Square, the mobile payment system that lets anyone take credit-card payments with their iPhone, said it has raised another $27.5 million in a round that funded the company at about $240 million. The startup has been watched closely since day one, partly because Twitter co-founder Jack Dorsey is a founder here, and partly because of the simple square block that snaps into the iPhone’s audio jack and turns it into a credit card terminal.
But Business Insider has some unexpected advice for the start-up: lose the dongle. Although Square’s square is an iconic attention grabber — part of its system that is, in the words of COO Keith Rabois, “an intuitive product that anyone can use as easily as a microwave” — it also makes the Square system dependent on credit cards. Since Silicon Valley startups are “about disrupting dumb, slow incumbents,” Business Insider wants Square to dump the credit cards and turn to a more 21st-century way of transferring money, like Bump’s PayPal API.
Meanwhile Intuit, which also has a card reader that attaches to the iPhone 4, has caved to peer pressure and decided to offer a plan that gives its GoPayment hardware away for free, just like Square does. Last summer Intuit teamed up with iPhone peripheral maker Mophie to offer its Complete Credit Card Solution for $179. The new plan makes up the difference by taking a bigger cut from credit card transactions (2.7 percent instead of 1.7 percent, which is still lower than Square’s 2.75 percent).
Are you using Square or GoPayment? I’d like to hear your experience. Drop me a note.

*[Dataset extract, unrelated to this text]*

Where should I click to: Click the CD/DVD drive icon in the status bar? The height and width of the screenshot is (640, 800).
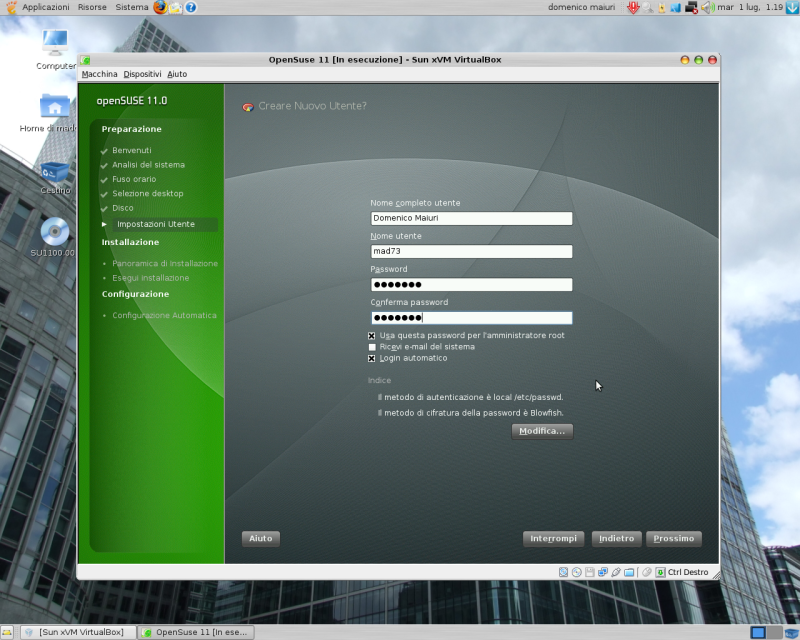(576, 571)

PayPal’s mobile strategy gets a nod
JJ Hornblass, who blogs at BankInnovation.net, gave his Best Mobile Strategy award to PayPal for acting on the conviction (sooner or more assertively than most payment providers) that “the payments battlefield shifted irrevocably to the mobile front in 2010.” Given that PayPal has been experimenting with mobile payments since 2005, one suspects the company actually made the mobile shift a few years back.
Now PayPal appears to be waiting for its customers to catch up. Hornblass links to a BNET video from a mobile conference in October 2010 with PayPal’s Osama Bedier saying that PayPal expects to process $500 million in mobile payments for 2010, up from only $24 million in 2008. Bedier says the time is right with smart phones, apps, and customers all finally reaching critical mass.
While they may be a leader in mobile payment strategy, PayPal still has plenty of runway. Fellow Bank Innovation blogger Nitin Gupta says that most PayPal customers make only one transaction per year, leaving PayPal’s transaction volume far behind payment champs Visa and MasterCard (according to this chart from Silicon Alley Insider).
Verizon expands iOS market
Verizon’s long-awaited announcement that it would offer the iPhone can hardly be categorized as news, given how long it’s been anticipated. But it did create opportunities for reflection on how this would further spur the growth of mobile commerce. Mobile-Financial.com pointed out that between Verizon and AT&T 180 million subscribers in the US will soon have access to the iPhone, and many pundits (particularly those in the Northeast US, where Verizon’s network is strong and AT&T’s weak) relished the chance to switch carriers so they could actually use the device to successfully make calls. New York Times tech columnist David Pogue even offered a tip to pay off early-cancellation fees: sell your AT&T iPhone to Gazelle.com, which pays for gadgets in order to keep them out of landfills.